Notizen zur Rechtsprechung

Gericht:
Datum:
Aktenzeichen:
Fundstelle:

OLG München
31.07.2014
31 Wx 274/14
DStR 2014, 1933

Leitsatz | OLG München 31 Wx 274/14

Eine durch Zeitablauf gegenstandslos gewordene Regelung über eine bedingte Kapitalerhöhung kann im Wege der Fassungsänderung durch den Aufsichtsrat aus der Satzung einer Aktiengesellschaft gestrichen werden. Anderes kann gelten, wenn dadurch konkret bestehende Auseinandersetzungen hinsichtlich der wirksamen Ausübung der Bezugsrechte tangiert werden würden.
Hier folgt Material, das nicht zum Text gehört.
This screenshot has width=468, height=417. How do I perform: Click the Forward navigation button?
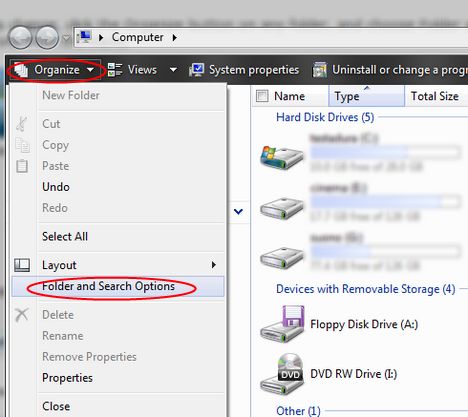tap(47, 37)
Sachverhalt | OLG München 31 Wx 274/14

Die Gesellschaft hat durch Hauptversammlungsbeschluss bedingtes Kapital geschaffen, welches explizit auf den Zeitraum der möglichen Bezugsrechtsausübung befristet wurde. Nach Ausübung der Bezugsrechte zu ca. 98% meldete der Aufsichtsrat die Ausgabe der Bezugsaktien, den satzungsändernden Beschluss betreffend der Höhe des Grundkapitals und den ersatzlosen Wegfall der Satzungsregelung bezüglich des bedingten Kapitals beim Handelsregister an. Die Anmeldung wurde vom Registergericht zurückgewiesen mit der Begründung, die Streichung der Satzungsregelung, hätte eine Aufhebung des noch übrigen bedingten Kapitals zur Folge. Eine Entscheidung hierüber sei jedoch nicht von einer sogenannten „Fassungsänderung“ durch den Aufsichtsrat gedeckt und bedürfe deshalb eines Hauptversammlungsbeschlusses. Die Streichung der Satzungsregelung sei nicht nur die Abänderung der sprachlichen Form, sondern vielmehr die inhaltliche Entscheidung über die Frage, ob die nicht ausgeübten Bezugsrechte noch bestünden, oder nicht.

Hiergegen legte die Aktiengesellschaft Beschwerde ein.

Entscheidung | OLG München 31 Wx 274/14

Die Beschwerde war erfolgreich. Gemäß § 179 Abs. 1 Satz 1 AktG bedarf jede Satzungsänderung eines Beschlusses der Hauptversammlung. § 179 Abs. 1 Satz 2 AktG macht von dieser Grundregel eine Ausnahme, indem die Hauptversammlung Änderungen nur die „Fassung“ betreffend, dem Aufsichtsrat übertragen kann (Fassungsänderung). Dies umfasst die redaktionelle Berichtigung der Satzung, z.B. die Streichung von Klausel, die aufgrund von Gesetzesänderungen oder Änderung der tatsächlichen Verhältnisse obsolet geworden sind. Im vorliegenden Fall hat der Aufsichtsrat über die nicht ausgeübten Bezugsrechte nicht inhaltlich entschieden, sondern hat versucht den im Nachgang zur bedingten Kapitalerhöhung eingetretenen Rechtsfolgen Rechnung zu tragen und diese registerrechtlich abzubilden. Hierin ist eine Fassungsänderung zu sehen.

Praxishinweis | OLG München 31 Wx 274/14

Das OLG München stellt noch einmal klar, dass es bei einer Fassungsänderung darauf ankommt, gerade keine Gestaltungsmöglichkeit wahrzunehmen. Ein probates Mittel um den Gestaltungsspielraum einzuschränken ist die Befristung. Nach dem Ablauf der entsprechenden Frist gilt die Entscheidung als getroffen und es besteht keine Gestaltungsmöglichkeit mehr. Hierdurch kann die Handhabung von Kapitalbeschlüssen vereinfacht werden, da lediglich für die Schaffung des Kapitals ein Beschluss der Hauptversammlung notwendig ist. Ist dieser hinreichend bestimmt um etwaige Gestaltungsmöglichkeiten auszuschließen, kann die weitere Abwicklung durch den Aufsichtsrat erfolgen – gesetzt dem Fall, dass dem Aufsichtsrat entsprechende Befugnisse erteilt wurden.